YOUR INSTRUCTIONS: From the entries provided below, copy each line that contains the word "will".

THE RECORDS:

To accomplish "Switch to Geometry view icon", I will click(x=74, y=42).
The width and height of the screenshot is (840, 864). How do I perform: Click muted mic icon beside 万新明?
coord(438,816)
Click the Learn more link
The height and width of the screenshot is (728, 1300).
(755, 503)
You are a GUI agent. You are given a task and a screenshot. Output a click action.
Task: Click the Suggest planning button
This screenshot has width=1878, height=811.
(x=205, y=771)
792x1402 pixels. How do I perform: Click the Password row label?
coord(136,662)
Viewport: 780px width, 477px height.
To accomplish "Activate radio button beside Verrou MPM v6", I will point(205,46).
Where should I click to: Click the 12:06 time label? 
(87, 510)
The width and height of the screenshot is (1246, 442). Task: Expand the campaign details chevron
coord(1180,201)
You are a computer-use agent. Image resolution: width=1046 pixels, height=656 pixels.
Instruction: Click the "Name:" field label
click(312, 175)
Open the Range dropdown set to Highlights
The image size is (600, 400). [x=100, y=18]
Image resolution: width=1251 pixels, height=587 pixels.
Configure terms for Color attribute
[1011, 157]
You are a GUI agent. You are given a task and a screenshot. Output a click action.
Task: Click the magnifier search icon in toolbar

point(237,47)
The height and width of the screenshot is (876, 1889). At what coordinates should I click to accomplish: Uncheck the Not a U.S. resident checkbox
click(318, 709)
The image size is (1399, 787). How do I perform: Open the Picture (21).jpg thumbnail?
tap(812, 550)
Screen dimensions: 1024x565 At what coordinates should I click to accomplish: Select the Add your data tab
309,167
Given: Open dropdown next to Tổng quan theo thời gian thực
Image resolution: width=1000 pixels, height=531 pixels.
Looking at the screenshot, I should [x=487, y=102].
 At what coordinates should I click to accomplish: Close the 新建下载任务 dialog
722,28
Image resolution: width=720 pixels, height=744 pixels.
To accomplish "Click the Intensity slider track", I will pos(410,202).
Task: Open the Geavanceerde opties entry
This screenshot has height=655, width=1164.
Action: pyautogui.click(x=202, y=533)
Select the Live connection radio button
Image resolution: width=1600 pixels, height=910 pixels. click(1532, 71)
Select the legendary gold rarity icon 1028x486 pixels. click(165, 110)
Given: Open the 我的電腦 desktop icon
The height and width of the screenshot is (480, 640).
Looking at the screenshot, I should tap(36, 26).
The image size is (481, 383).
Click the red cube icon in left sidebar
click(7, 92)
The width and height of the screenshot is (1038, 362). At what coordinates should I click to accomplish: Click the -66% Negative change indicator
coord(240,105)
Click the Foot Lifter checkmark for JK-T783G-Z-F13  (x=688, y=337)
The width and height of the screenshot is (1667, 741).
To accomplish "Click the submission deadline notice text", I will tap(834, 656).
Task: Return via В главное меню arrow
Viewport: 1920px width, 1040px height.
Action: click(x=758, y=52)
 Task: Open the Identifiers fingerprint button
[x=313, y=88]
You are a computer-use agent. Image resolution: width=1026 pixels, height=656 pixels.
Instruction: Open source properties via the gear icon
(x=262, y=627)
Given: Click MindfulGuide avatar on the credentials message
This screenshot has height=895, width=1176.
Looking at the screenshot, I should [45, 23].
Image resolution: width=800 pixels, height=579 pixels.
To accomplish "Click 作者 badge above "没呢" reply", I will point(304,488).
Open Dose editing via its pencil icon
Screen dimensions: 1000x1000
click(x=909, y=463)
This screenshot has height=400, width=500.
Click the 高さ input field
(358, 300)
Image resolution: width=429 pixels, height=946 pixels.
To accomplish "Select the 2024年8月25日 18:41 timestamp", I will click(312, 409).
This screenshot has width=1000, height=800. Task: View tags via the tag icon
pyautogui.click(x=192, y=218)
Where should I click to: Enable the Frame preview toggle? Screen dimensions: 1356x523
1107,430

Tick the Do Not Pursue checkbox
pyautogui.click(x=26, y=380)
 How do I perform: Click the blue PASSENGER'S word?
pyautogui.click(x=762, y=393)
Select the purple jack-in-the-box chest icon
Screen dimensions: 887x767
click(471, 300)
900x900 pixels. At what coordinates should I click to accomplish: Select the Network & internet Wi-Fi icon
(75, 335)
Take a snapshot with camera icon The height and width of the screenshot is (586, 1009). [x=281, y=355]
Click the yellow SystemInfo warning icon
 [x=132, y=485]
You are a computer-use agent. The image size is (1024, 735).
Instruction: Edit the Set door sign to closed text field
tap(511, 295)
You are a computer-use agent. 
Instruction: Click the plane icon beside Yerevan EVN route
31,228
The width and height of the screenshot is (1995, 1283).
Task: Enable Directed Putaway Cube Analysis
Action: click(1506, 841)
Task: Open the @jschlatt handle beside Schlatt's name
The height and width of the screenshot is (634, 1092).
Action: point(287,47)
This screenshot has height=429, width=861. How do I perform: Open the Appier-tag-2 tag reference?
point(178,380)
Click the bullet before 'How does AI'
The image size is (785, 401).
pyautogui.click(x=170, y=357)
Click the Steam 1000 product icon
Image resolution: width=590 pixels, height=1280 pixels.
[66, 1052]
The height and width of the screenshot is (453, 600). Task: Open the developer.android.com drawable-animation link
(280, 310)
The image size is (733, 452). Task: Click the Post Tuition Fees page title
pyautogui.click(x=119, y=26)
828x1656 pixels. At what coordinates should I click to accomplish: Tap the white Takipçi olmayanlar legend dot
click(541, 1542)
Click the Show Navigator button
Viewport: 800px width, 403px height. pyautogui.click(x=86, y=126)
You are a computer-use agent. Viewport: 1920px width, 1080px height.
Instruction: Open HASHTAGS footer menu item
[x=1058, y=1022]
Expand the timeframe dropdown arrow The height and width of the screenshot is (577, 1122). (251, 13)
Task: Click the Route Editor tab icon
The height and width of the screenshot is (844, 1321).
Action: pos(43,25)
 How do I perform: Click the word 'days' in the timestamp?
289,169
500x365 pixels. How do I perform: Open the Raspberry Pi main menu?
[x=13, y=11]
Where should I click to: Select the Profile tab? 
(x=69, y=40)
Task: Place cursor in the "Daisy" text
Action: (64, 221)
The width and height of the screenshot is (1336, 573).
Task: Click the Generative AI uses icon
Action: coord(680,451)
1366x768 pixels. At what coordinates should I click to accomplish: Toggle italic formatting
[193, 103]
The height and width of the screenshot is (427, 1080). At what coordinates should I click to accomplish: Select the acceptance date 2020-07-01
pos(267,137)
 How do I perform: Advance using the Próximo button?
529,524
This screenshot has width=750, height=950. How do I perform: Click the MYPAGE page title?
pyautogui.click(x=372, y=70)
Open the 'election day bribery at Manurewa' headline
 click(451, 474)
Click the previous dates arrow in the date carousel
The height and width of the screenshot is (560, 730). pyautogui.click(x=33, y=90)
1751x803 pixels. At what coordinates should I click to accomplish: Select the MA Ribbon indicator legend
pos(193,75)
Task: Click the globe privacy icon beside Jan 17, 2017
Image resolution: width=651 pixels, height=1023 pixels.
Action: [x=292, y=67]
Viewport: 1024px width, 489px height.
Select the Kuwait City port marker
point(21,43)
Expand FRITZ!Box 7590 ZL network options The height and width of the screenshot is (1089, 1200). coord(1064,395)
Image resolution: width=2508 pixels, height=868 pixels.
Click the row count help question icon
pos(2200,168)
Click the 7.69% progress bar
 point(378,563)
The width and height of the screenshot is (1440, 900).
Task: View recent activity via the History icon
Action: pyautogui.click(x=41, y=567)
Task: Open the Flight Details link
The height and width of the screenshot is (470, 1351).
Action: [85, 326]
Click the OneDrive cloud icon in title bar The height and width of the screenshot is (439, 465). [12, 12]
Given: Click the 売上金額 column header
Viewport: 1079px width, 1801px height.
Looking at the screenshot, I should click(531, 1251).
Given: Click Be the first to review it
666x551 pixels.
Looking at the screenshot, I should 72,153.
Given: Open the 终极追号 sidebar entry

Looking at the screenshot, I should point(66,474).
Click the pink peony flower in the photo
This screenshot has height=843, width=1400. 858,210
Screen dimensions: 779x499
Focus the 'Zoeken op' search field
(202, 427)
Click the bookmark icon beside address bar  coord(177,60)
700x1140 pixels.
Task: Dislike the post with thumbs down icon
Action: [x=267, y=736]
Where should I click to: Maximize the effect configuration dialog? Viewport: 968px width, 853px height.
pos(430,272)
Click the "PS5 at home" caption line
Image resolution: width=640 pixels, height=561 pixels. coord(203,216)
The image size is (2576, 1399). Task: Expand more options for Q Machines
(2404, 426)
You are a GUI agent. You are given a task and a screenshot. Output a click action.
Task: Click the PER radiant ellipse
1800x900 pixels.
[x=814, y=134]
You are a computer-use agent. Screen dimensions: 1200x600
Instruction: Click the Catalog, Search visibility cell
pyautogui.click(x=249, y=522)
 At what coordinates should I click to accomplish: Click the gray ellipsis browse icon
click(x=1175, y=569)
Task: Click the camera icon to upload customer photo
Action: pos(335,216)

ANSWER FOR THE TASK:
To accomplish "Switch to Geometry view icon", I will click(x=74, y=42).
To accomplish "Activate radio button beside Verrou MPM v6", I will point(205,46).
To accomplish "Click the Intensity slider track", I will pos(410,202).
To accomplish "Click the submission deadline notice text", I will tap(834, 656).
To accomplish "Click 作者 badge above "没呢" reply", I will point(304,488).
To accomplish "Select the 2024年8月25日 18:41 timestamp", I will click(312, 409).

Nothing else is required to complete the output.